BPHL promotes TNBC stemness by resolving R-loops via POLR2A lactylation inhibition and BARD1-mediated ubiquitination.

Triple-negative breast cancer (TNBC) poses a formidable clinical challenge due to its aggressive behavior and limited therapeutic avenues. Here, we delineate a novel pathway wherein BPHL governs R-loop homeostasis to sustain cancer stem cell (CSC) stemness in TNBC. Through single-cell RNA sequencing (scRNA-seq) of 26 breast cancer samples, we identified low R-loop scores as a defining feature of TNBC CSCs, marked by elevated chromosomal instability and stemness signatures. Extensive cohort analysis further confirmed that this low R-loop profile significantly correlates with poor patient prognosis and advanced tumor staging. Bioinformatics interrogation pinpointed BPHL as the pivotal regulator, a finding corroborated by the strong positive correlation between BPHL expression and lactylation markers in clinical specimens. Functional studies across multiple TNBC models revealed that BPHL overexpression expanded the CSC compartment, bolstered sphere formation, and accelerated tumor growth in vitro and in vivo.

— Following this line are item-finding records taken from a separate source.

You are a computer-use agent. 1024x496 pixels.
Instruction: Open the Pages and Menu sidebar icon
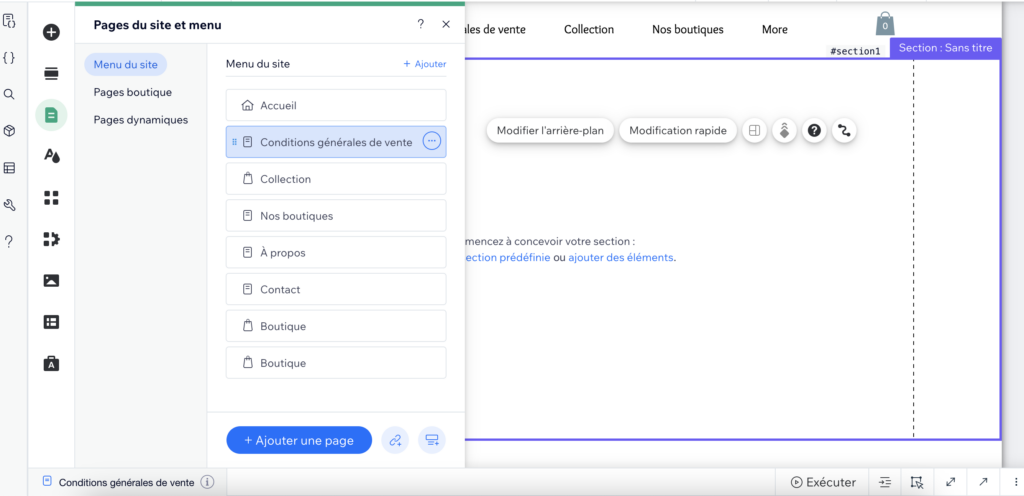(51, 115)
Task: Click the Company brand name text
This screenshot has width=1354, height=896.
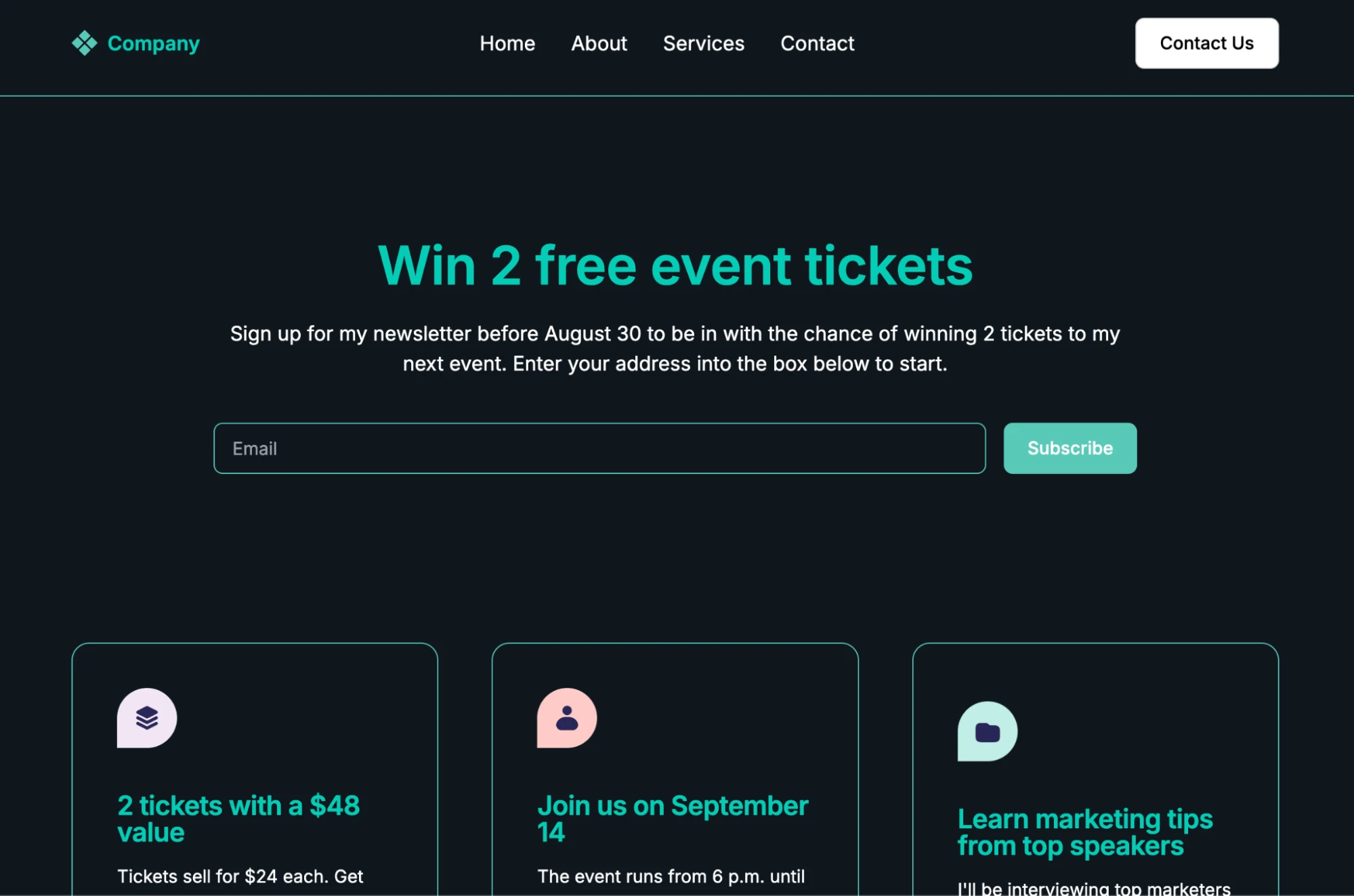Action: click(154, 43)
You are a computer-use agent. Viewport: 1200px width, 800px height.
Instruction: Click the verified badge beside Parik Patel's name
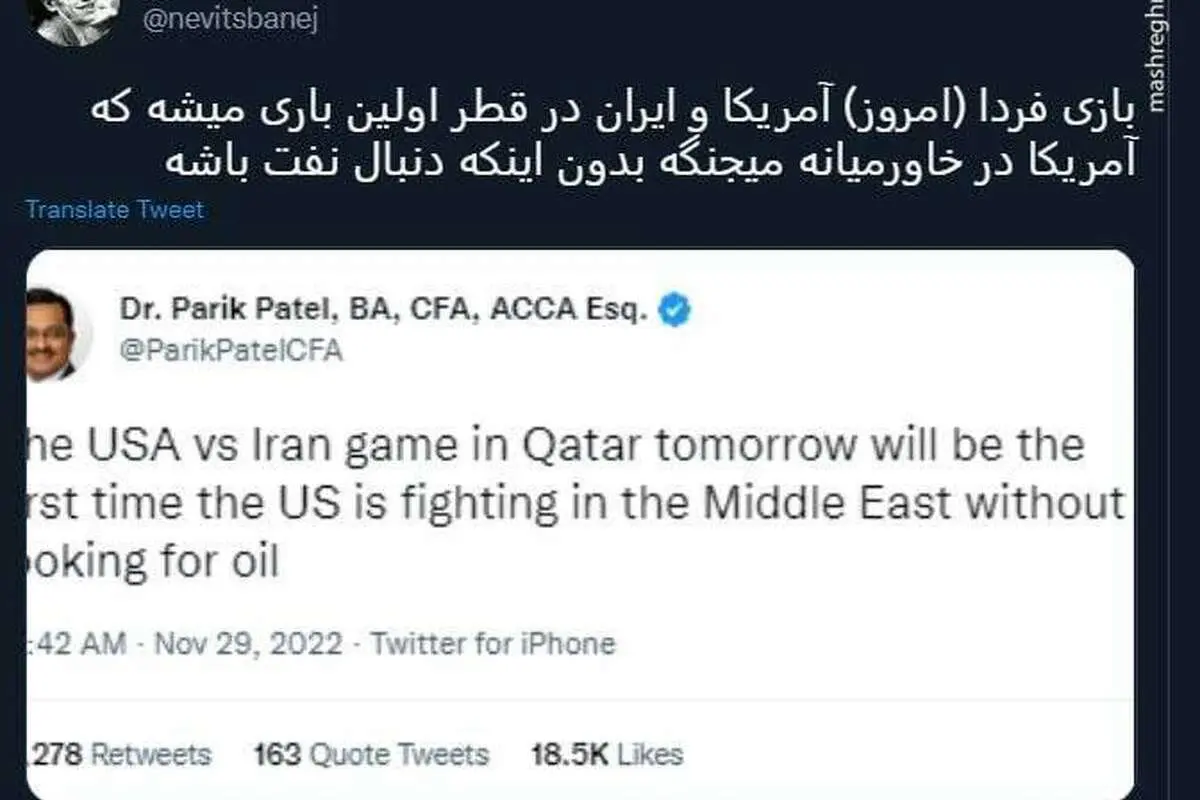point(676,311)
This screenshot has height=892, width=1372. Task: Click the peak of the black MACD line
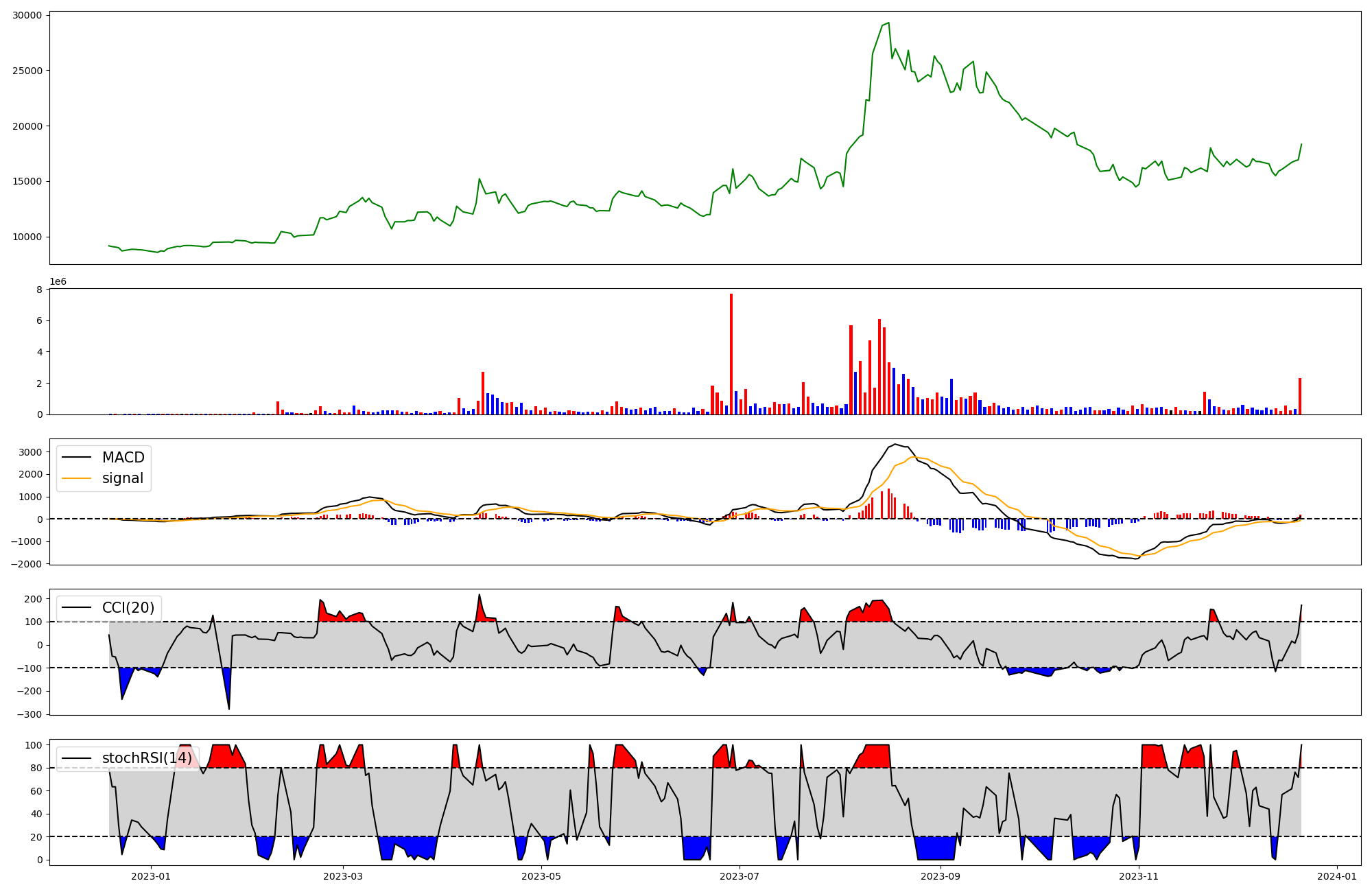(x=895, y=444)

Consistent with the low R-loop phenotype, genes enriched in low R-loop TNBC cells and CSCs were linked to cell cycle progression, DNA replication/checkpoint control, and p53-associated pathways.Mechanistically, BPHL engages POLR2A, curtailing its lactylation while augmenting BARD1-mediated ubiquitination to resolve R-loops and enable β-catenin nuclear translocation, thereby perpetuating Wnt signaling. Beyond intrinsic tumor programs, low R-loop states were also associated with enhanced intercellular communication (notably MIF/MK signaling) and elevated immune checkpoint gene expression (e.g., PDCD1, CTLA4, TIGIT, LAG3). Intriguingly, in vivo BPHL depletion curbed tumorigenesis-an effect partially mitigated by RNase H overexpression but reinstated by β-catenin blockade. These insights position BPHL as a compelling target for eradicating TNBC CSCs.